Sunting baris dari baris yang memuat "You are a computer-use" sampai baris yang memuat "pos(1975,845)" dengan mengganti "agent" menjadi "assistant" tanpa mengubah bagian lainnya. Jangan sertakan gambar dalam jawaban.

Baris yang Disediakan
+ + + + + + +

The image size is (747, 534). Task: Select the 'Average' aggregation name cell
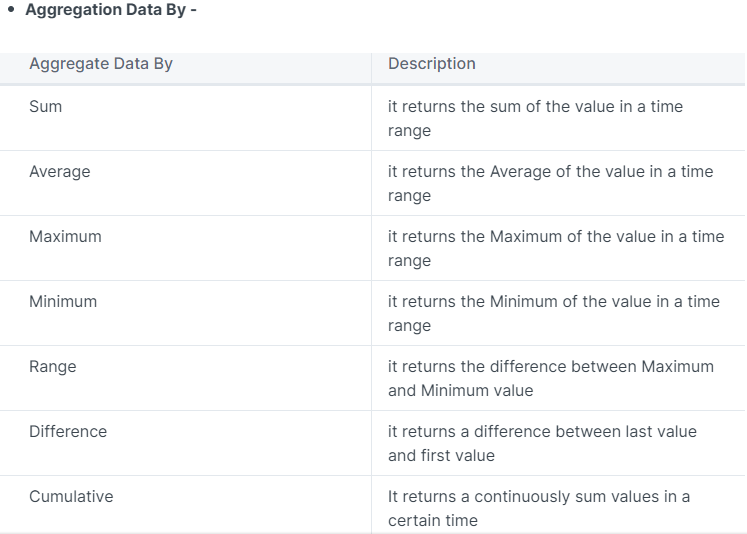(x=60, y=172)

+ + + + + + +

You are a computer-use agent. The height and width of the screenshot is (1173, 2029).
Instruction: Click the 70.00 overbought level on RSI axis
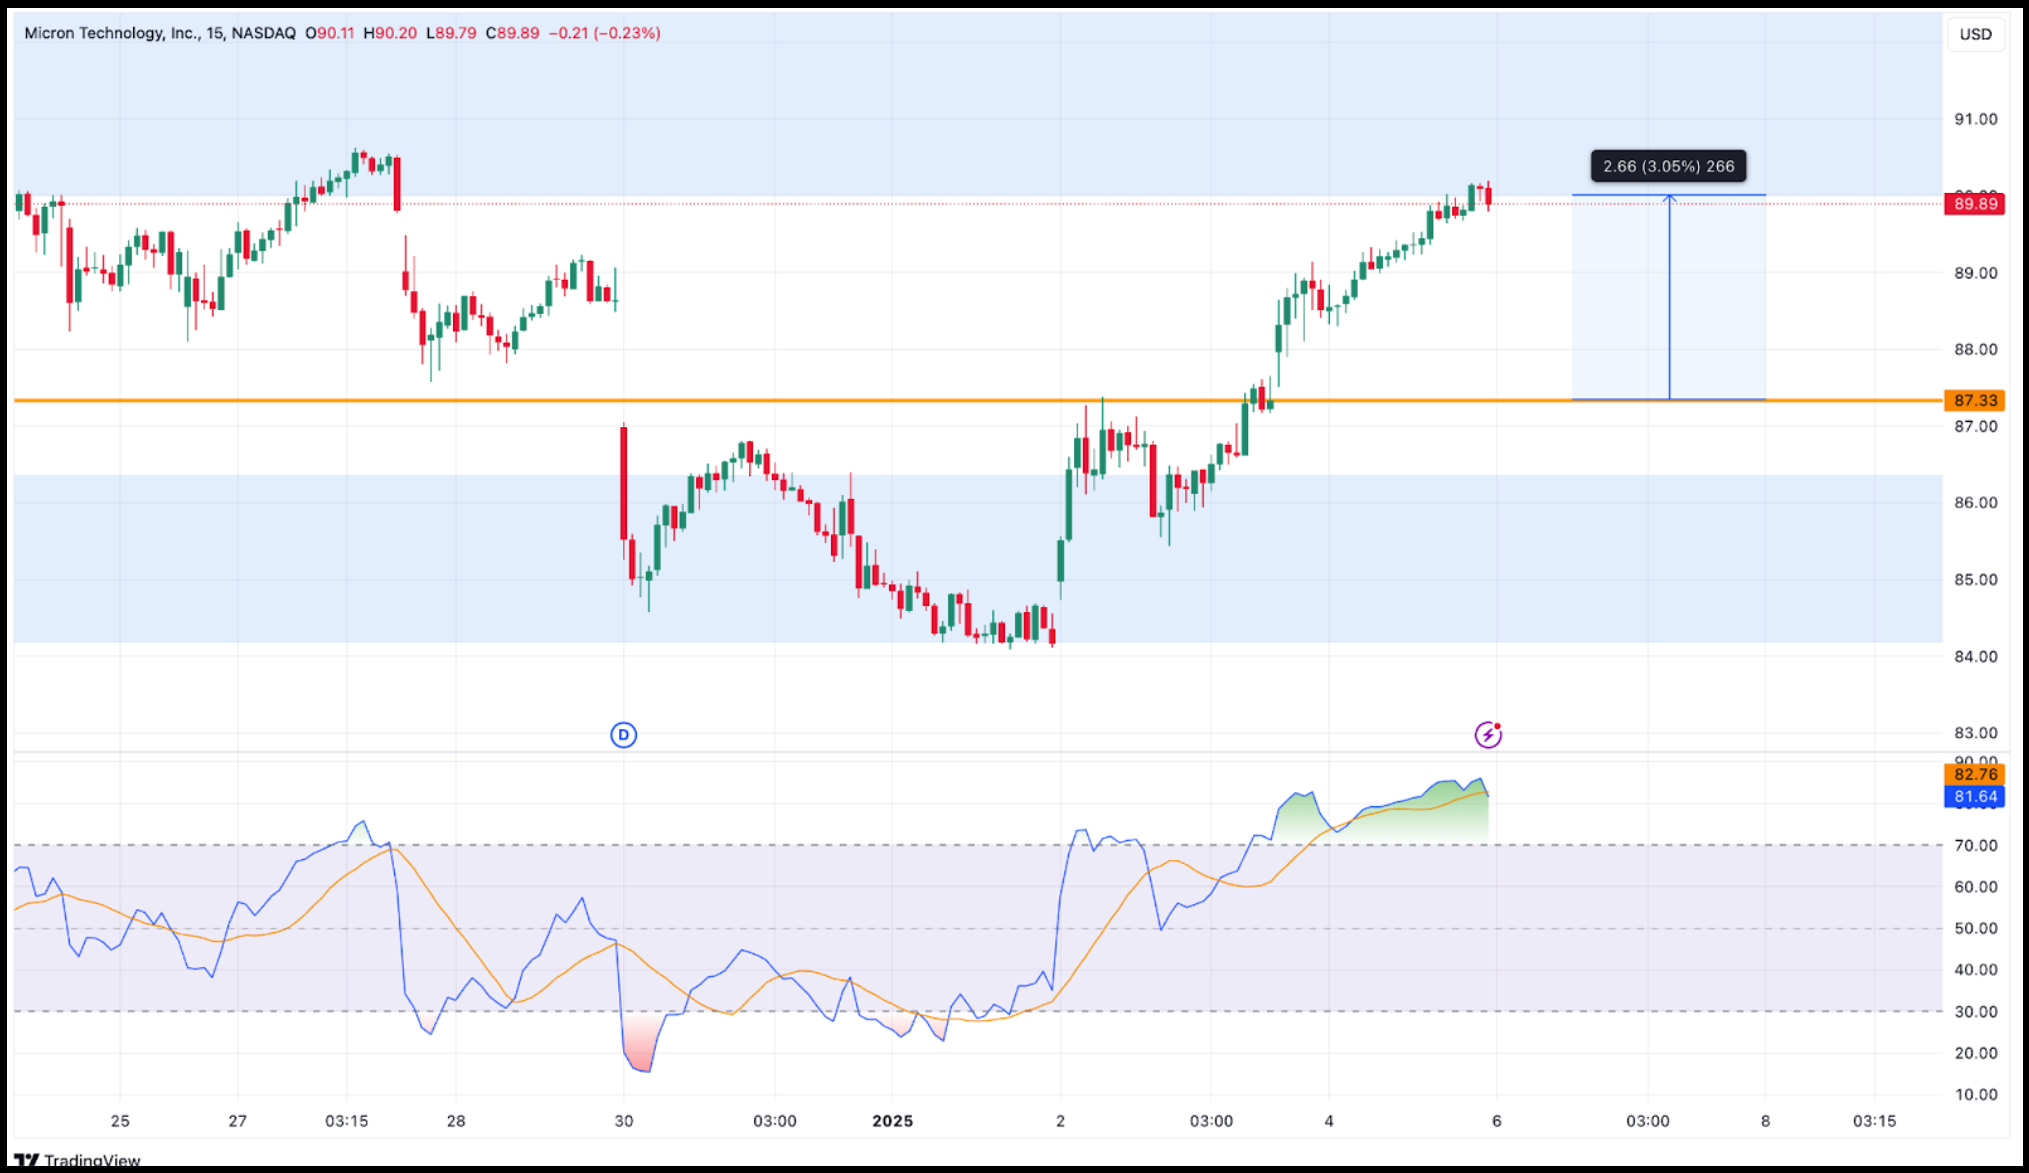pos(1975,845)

+ + + + + + +

Jawaban Latihan
You are a computer-use assistant. The height and width of the screenshot is (1173, 2029).
Instruction: Click the 70.00 overbought level on RSI axis
pos(1975,845)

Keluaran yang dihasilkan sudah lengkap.